§ **Set problem**
Could you print the passage on Imam Al-Shafi's method word for word, starting with "During the time" and going on through "also human being."?
[start of Source text]
He observed that Maliki and Hanafi schools of thought accepted mursal and munkati traditions. Therefore, there are some shortcomings appear in their discourses. Most of those traditions are baseless, even some of those are contradictory with authentic traditions. Thus Imam Al-Shafi denied accepting unconditionally any mursal tradition.

He observed that his predecessors did not set any consistent rule for reconciliation of apparently contradictory evidences following of which might secure Ijtihad from errors[13]. Therefore, Imam Al-Shafi gave particular attention on that subject in his work.

He saw that some authentic Hadiths were not known to the Tabein jurists, therefore, their Ijtihad often contradicted with authentic Hadiths. However, even when the later jurists came to know  the authentic hadiths which is contradictory with the fatawas of early jurists, they did not abandon the fatawas of their predecessors, arguing that those traditions are contradictory with their Madhhab, there must be some shortcomings of those for that those were rejected by their predecessors. In response of that, Al-Shafi argues that we should follow the principles of our predecessors rather than blindly imitating them. Their principle was whenever they faced a new issue they used to looking for traditions regarding that, if they did not find any tradition then they would accept other kinds of sources and logics. However, they never closed the gate of accepting Hadiths for them, rather if they came to know any Hadith which contradicts their Ijtihad bil ray, they used to abandon that and follow the Hadith. Therefore, Al-Shafi argues that unless they explicitly describe shortcomings of a Hadith it would not be fare to assume that they did not accept that because of some faults of that.

During the time of Shafi almost all statements of Shahabis (Athars) was compiled. He observed that those are vastly self contradictory. He analyzed those and found that a large number of those are contradictory with authentic traditions. The reason of that is those traditions were unknown to them. He farther observed that in that situation the early jurists used to abandon the athars and follow the authentic Hadith. Al-Shafi followed the same principle. He said that Shabis were human being and we are also human being.
[end of Source text]
[start of Excerpted data]
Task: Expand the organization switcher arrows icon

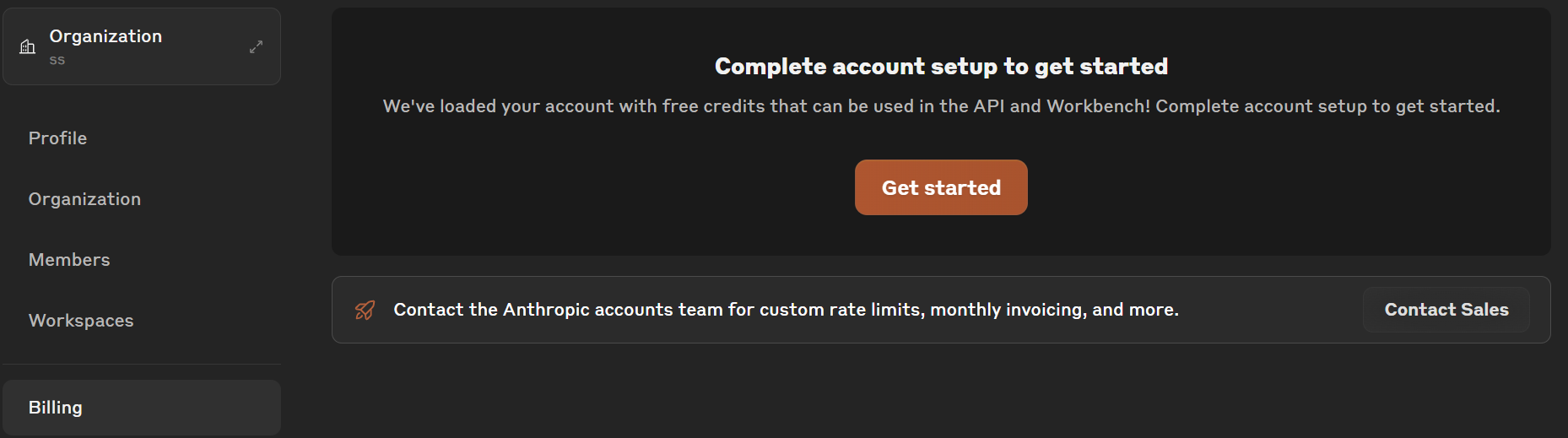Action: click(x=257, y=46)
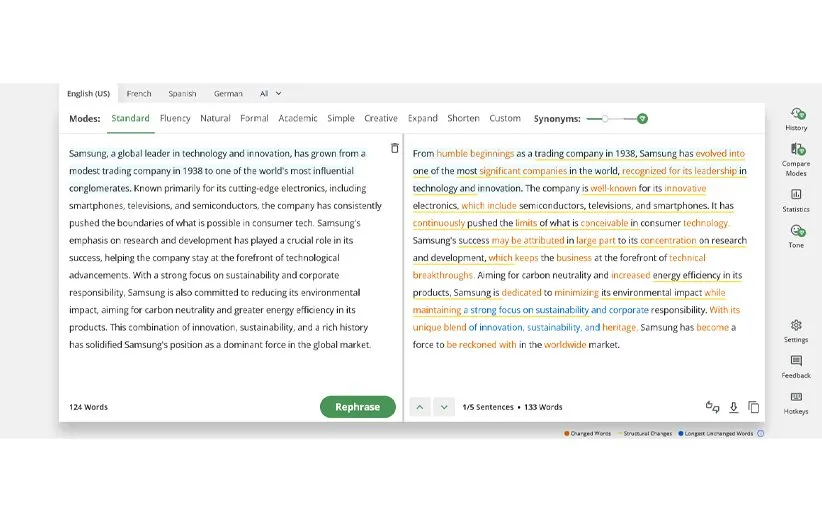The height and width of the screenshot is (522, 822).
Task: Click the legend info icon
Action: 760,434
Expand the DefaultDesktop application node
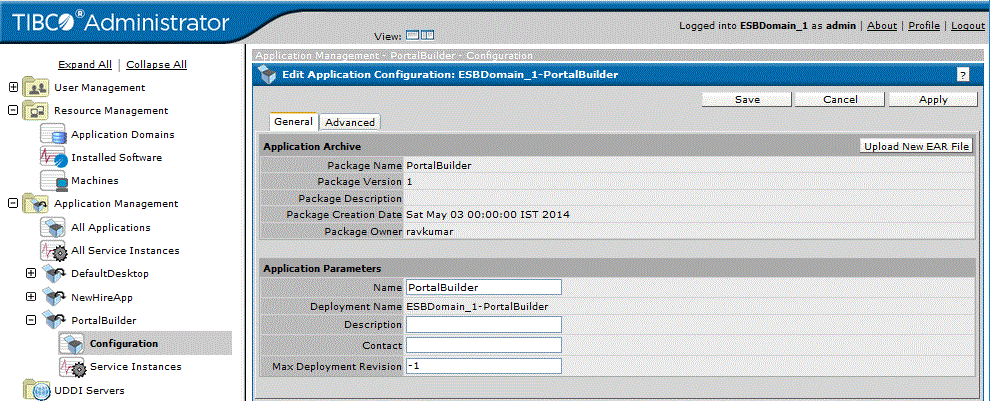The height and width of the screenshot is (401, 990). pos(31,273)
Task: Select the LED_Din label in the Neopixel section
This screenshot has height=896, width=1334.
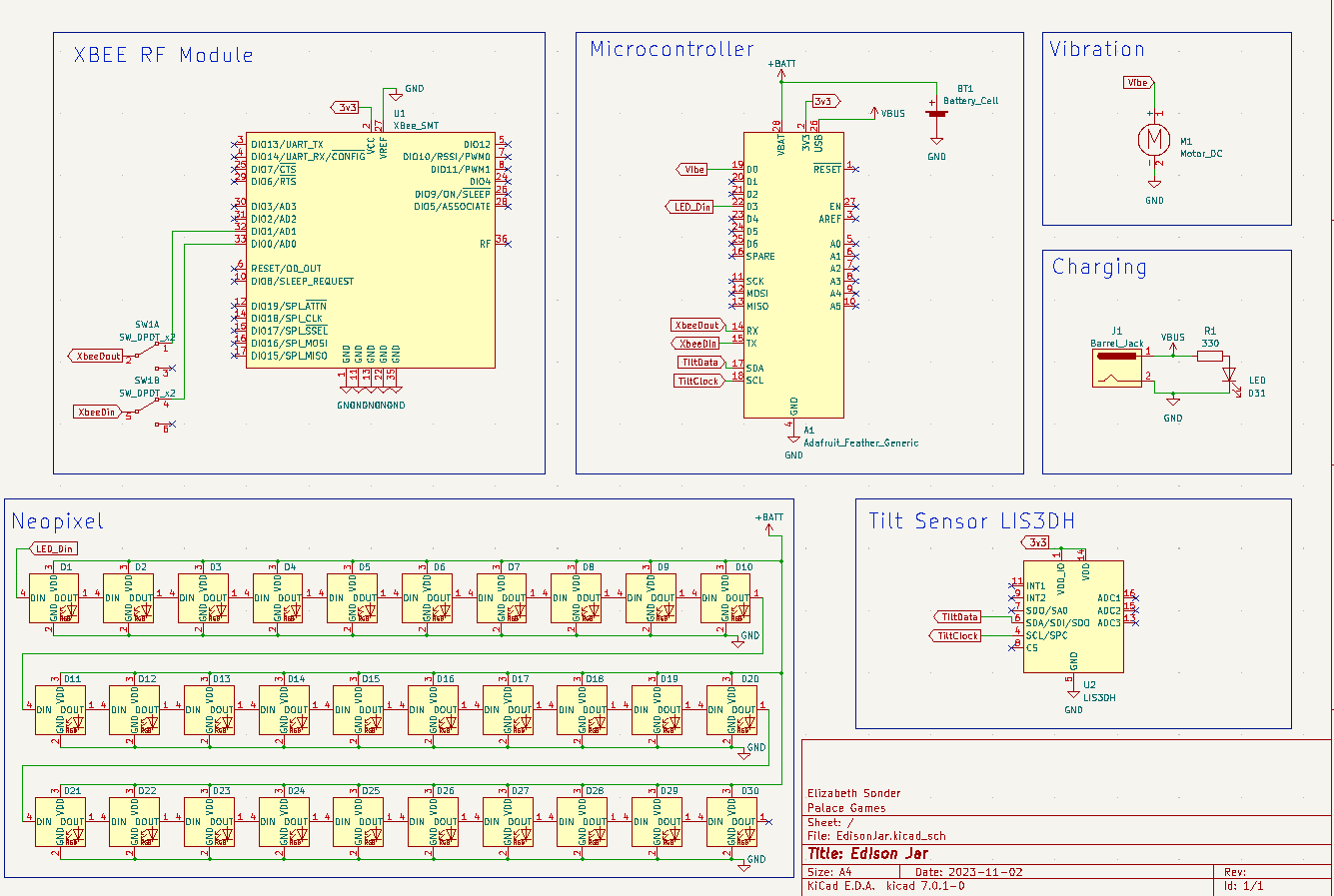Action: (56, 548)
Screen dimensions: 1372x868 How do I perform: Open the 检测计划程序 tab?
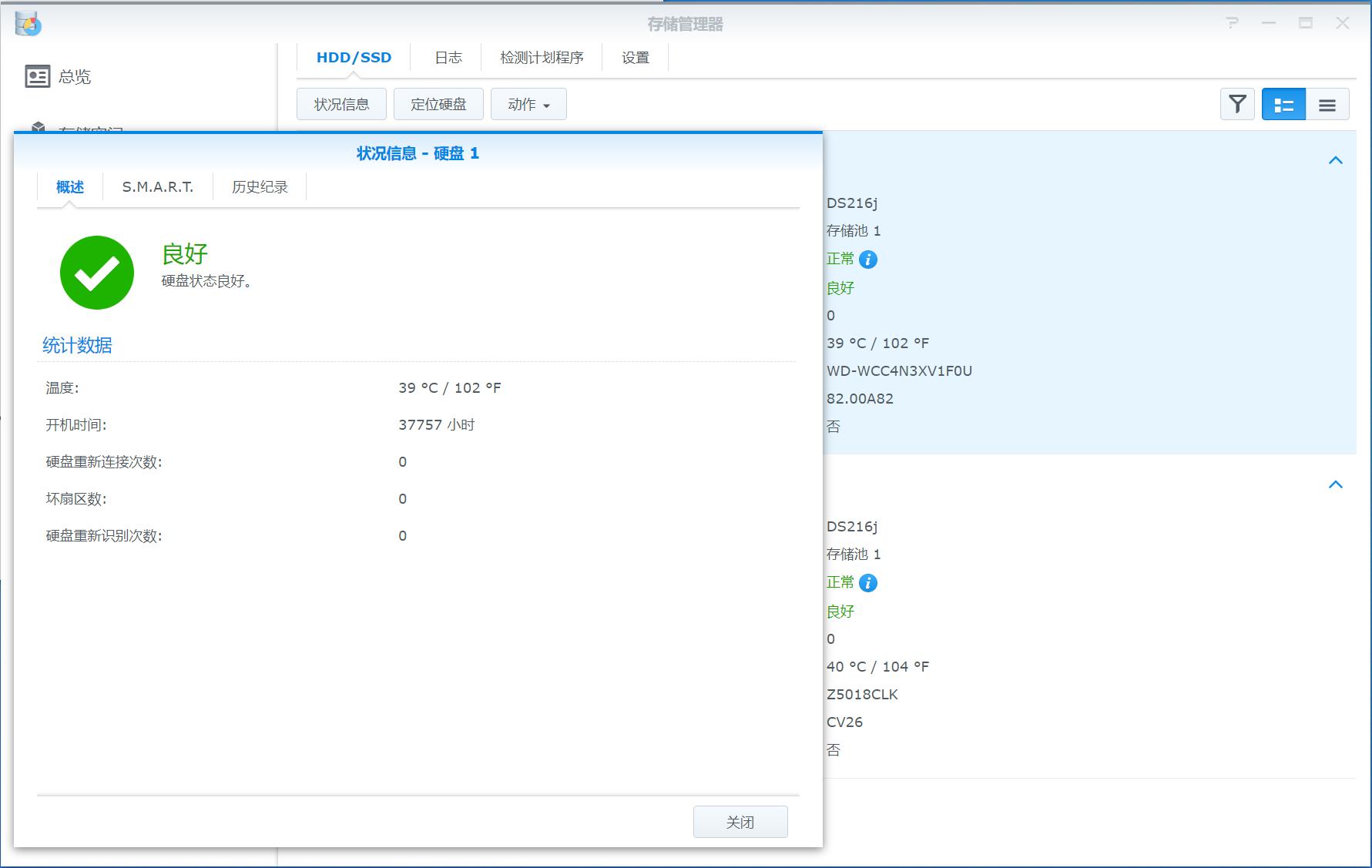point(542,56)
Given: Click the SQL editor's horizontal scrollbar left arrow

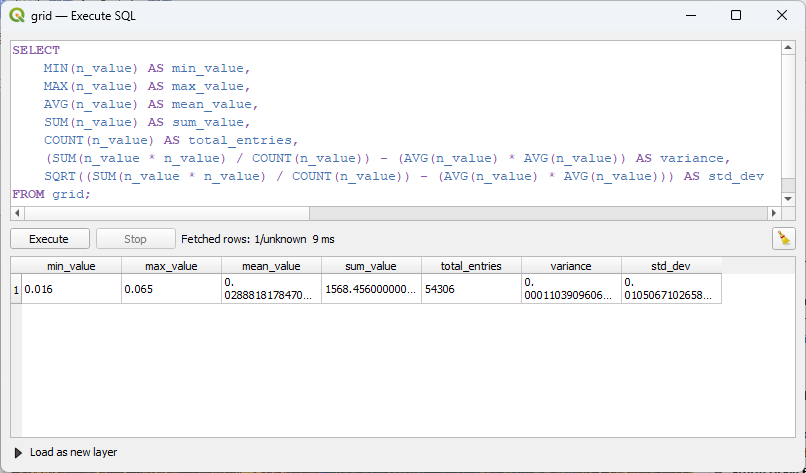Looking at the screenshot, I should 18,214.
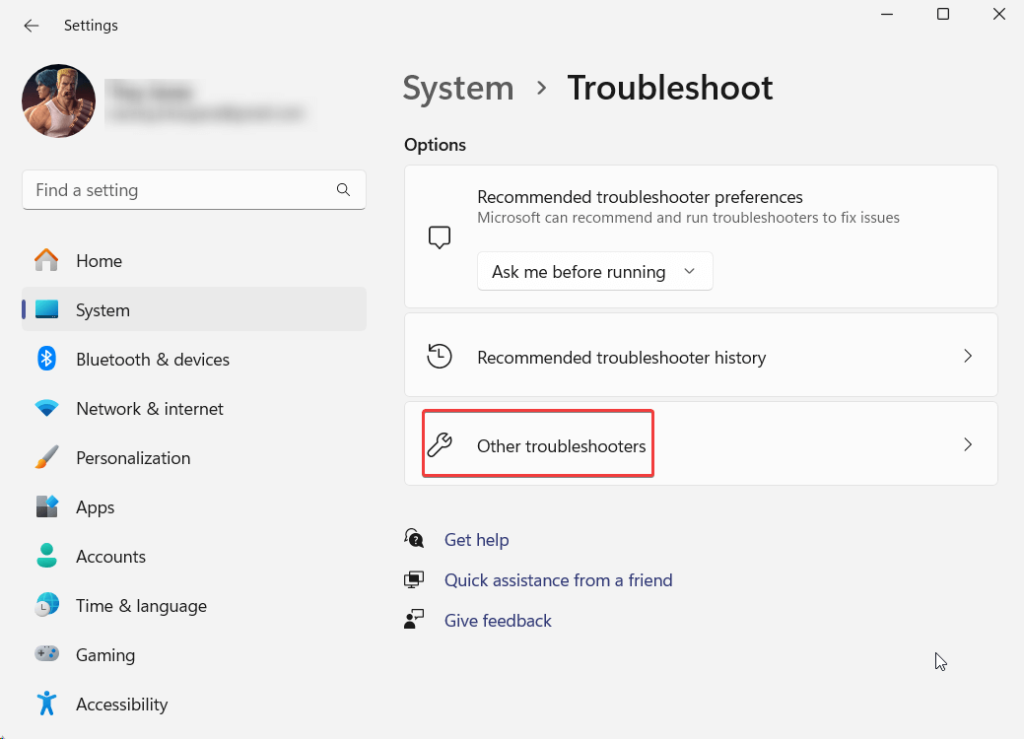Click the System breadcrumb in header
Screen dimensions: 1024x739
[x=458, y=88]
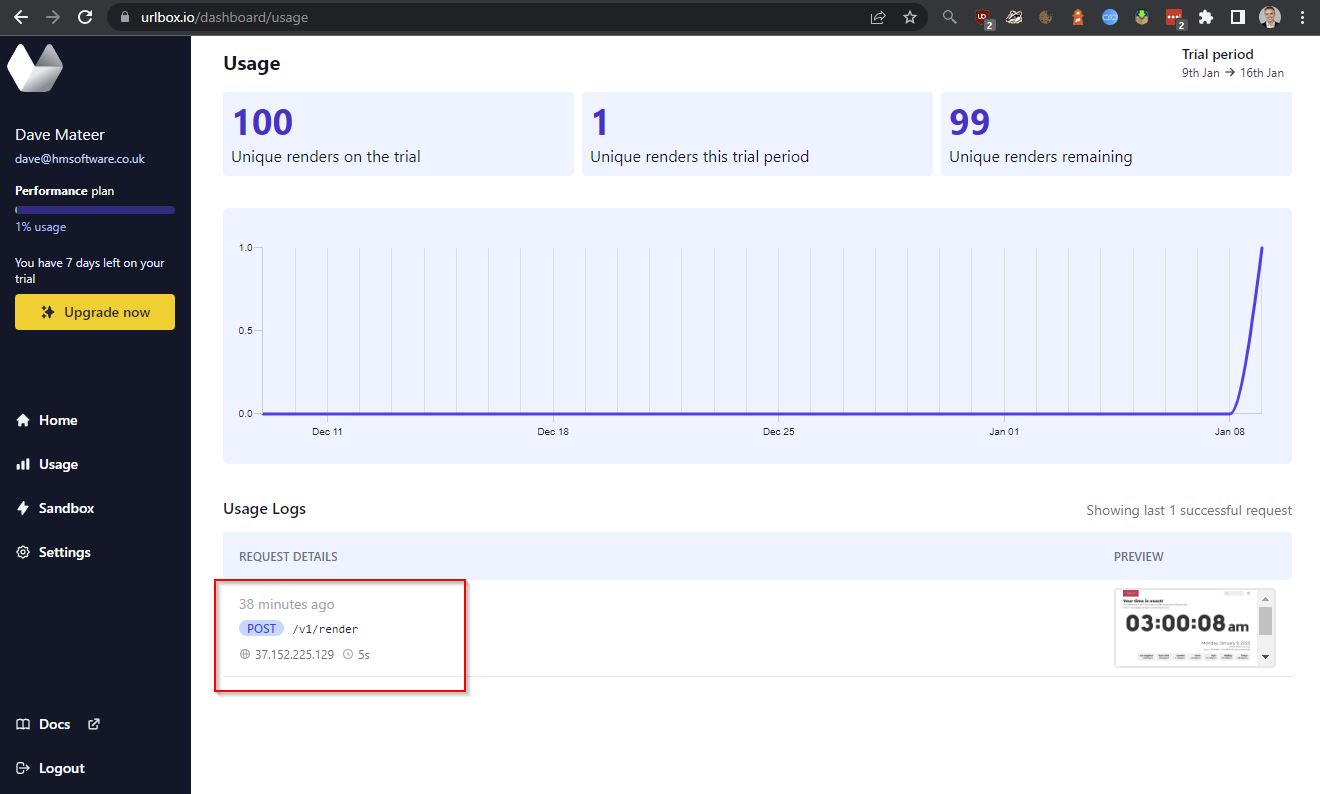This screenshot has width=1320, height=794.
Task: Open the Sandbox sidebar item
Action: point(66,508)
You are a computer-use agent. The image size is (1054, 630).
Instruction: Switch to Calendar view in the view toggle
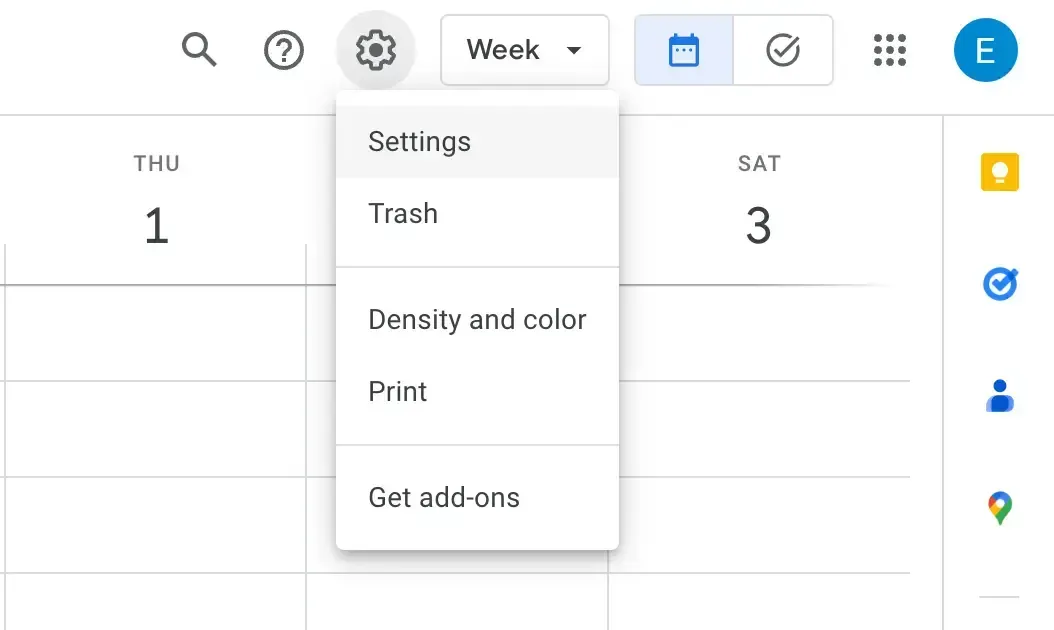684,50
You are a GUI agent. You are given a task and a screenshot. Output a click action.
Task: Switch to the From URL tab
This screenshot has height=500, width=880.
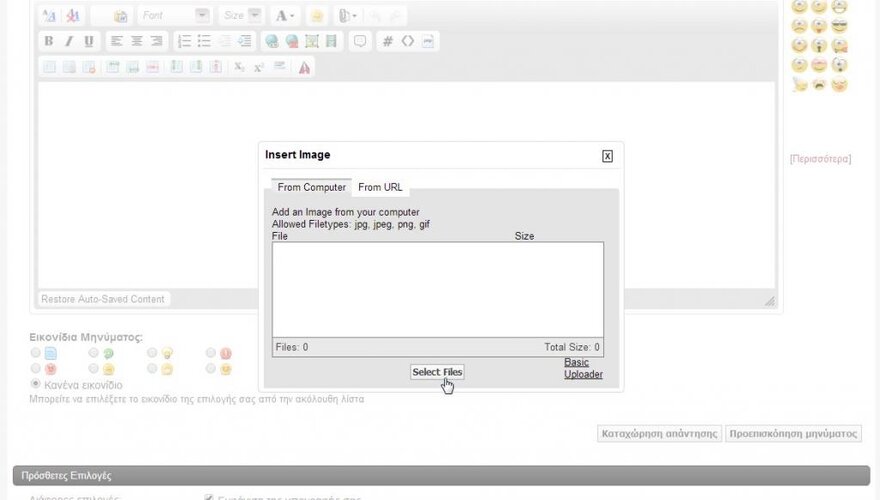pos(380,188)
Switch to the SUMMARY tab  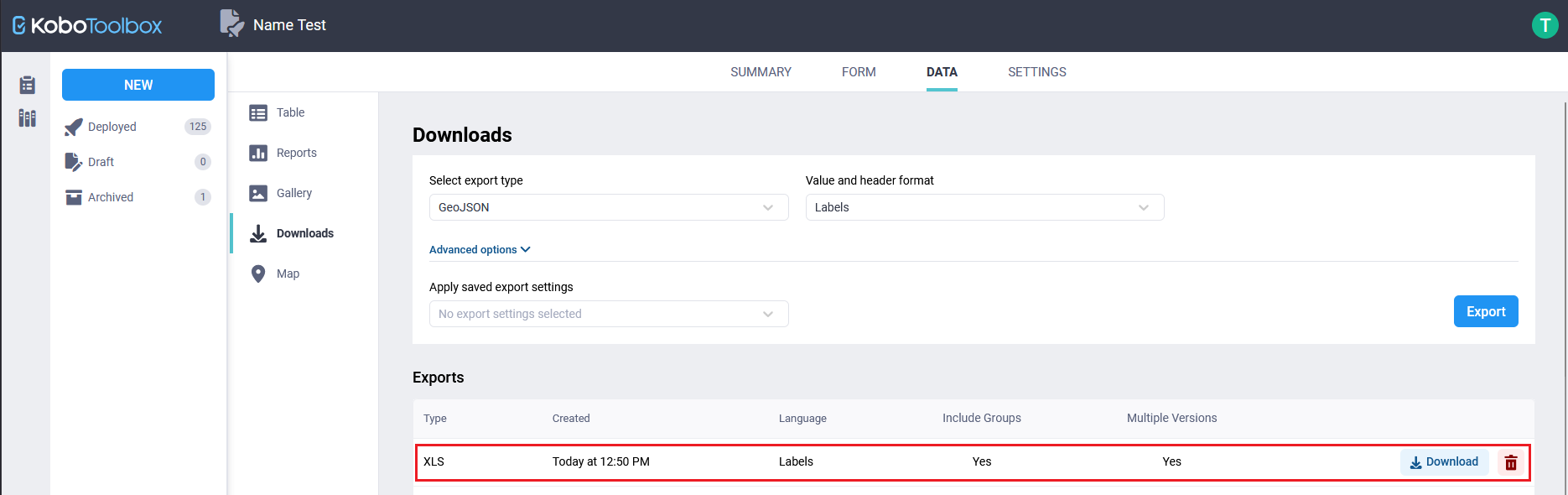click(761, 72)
[end of Excerpted data]
§ **Result of the task**
During the time of Shafi almost all statements of Shahabis (Athars) was compiled. He observed that those are vastly self contradictory. He analyzed those and found that a large number of those are contradictory with authentic traditions. The reason of that is those traditions were unknown to them. He farther observed that in that situation the early jurists used to abandon the athars and follow the authentic Hadith. Al-Shafi followed the same principle. He said that Shabis were human being and we are also human being.